RMC

Peut-on dire que Nicolas Sarkozy est le premier président de la République condamné à de la prison?

Nicolas Sarkozy a été condamné lundi à trois ans de prison, dont deux avec sursis, pour corruption et trafic d'influence dans l'affaire dite des "écoutes". Mais est-ce une première?

Peut-on dire que Nicolas Sarkozy est le premier président de la République condamné à de la prison? Oui et non, car il faut des précisions. 

Ce qui est sur c'est que la décision rendue ce lundi est sans précédent: Nicolas Sarkozy est devenu le premier ancien président de la Ve République condamné pour corruption, à trois ans de prison dont un ferme, dans l'affaire dite des "écoutes". Il est également le deuxième ex-chef de l'Etat à être sanctionné par la justice, après son ancien mentor Jacques Chirac, condamné en décembre 2011 à deux ans de prison dans le dossier des emplois fictifs de la ville de Paris. 

Nicolas Sarkozy, qui a toujours affirmé n'avoir jamais commis "le moindre acte de corruption", a écouté le prononcé de sa peine debout face au tribunal, semblant impassible. L'ancien président et ses avocats n'ont fait aucune déclaration à la sortie de la salle.
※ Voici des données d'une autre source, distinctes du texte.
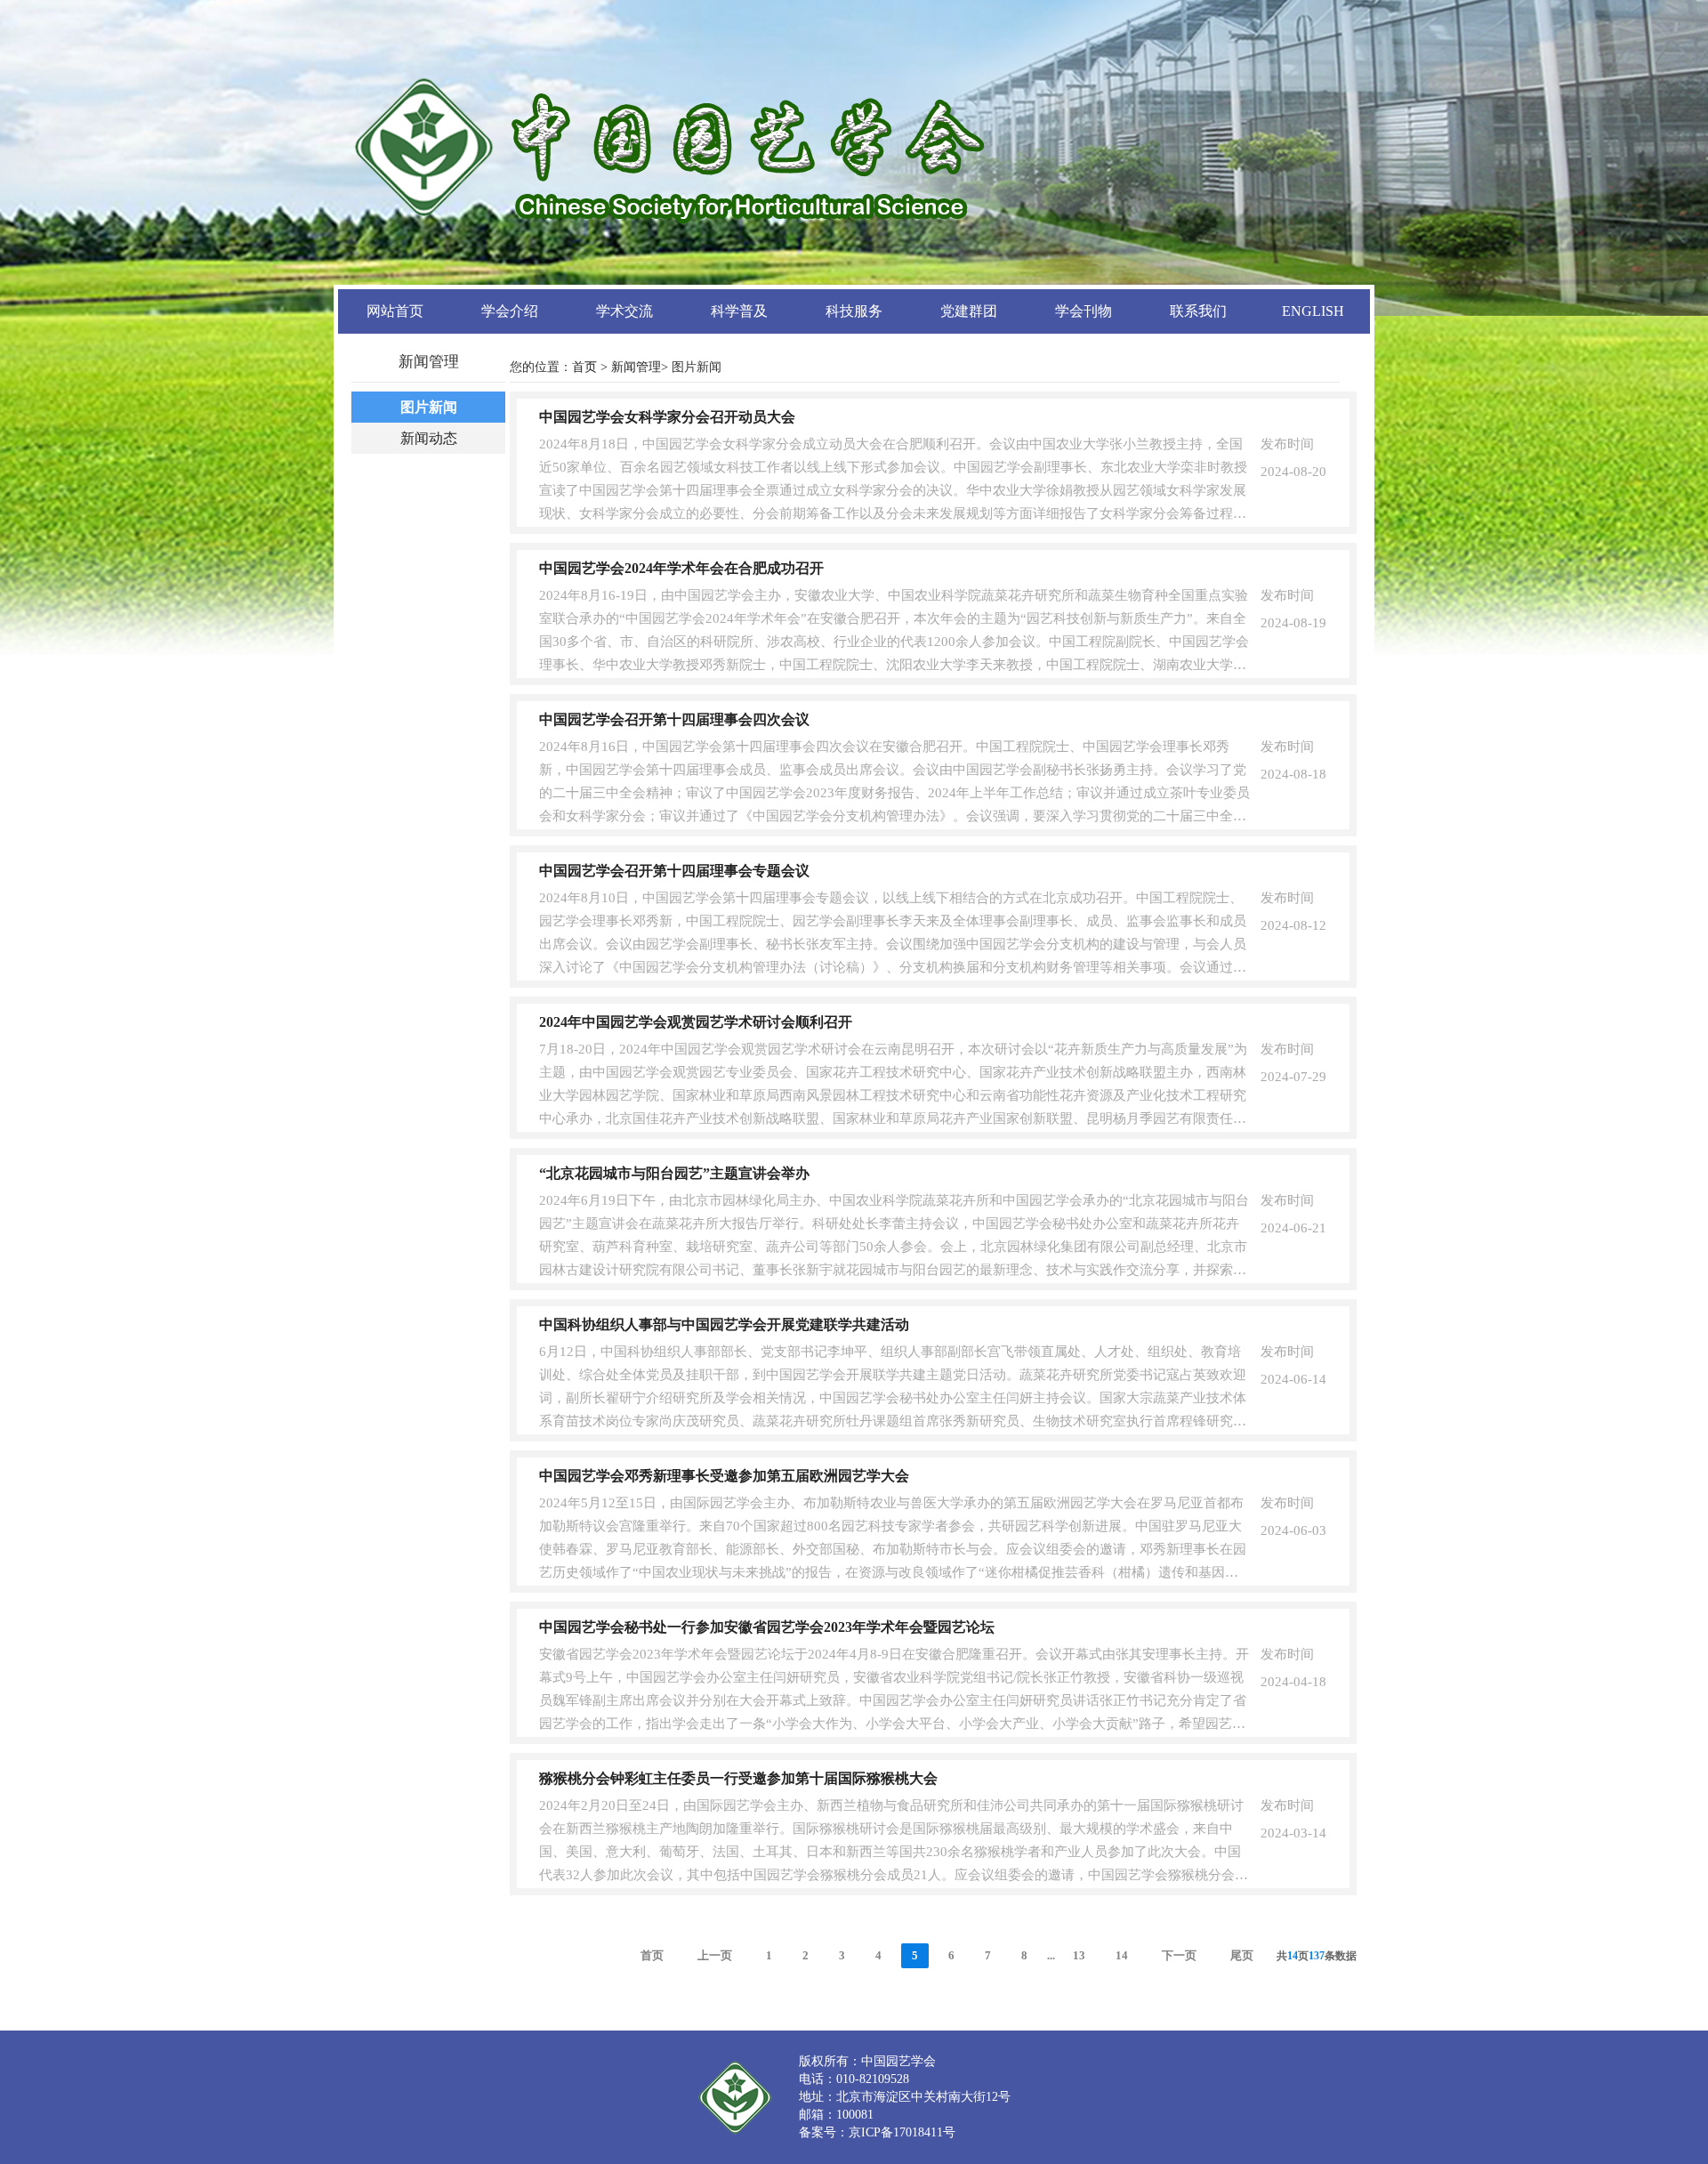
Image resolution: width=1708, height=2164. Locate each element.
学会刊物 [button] (1083, 311)
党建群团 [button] (968, 311)
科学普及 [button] (739, 311)
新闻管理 (636, 367)
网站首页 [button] (395, 311)
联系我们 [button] (1198, 311)
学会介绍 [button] (509, 311)
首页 (584, 367)
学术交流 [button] (624, 311)
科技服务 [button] (854, 311)
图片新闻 (428, 407)
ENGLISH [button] (1313, 311)
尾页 (1241, 1955)
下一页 (1179, 1955)
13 (1079, 1955)
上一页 (714, 1955)
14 (1122, 1955)
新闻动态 (428, 438)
Avant Nicolas Sarkozy, donc, il y avait Jacques Chirac, qui fut le premier président de la Ve République condamné, en 2011, dans l'affaire des emplois fictifs de la mairie de Paris. Jacques Chirac, décédé en septembre 2019, avait été condamné le 15 décembre 2011 à deux ans d'emprisonnement avec sursis pour détournement de fonds publics, abus de confiance et prise illégale d'intérêts. Avec sursis, donc, mais pas ferme contrairement à Nicolas Sarkozy.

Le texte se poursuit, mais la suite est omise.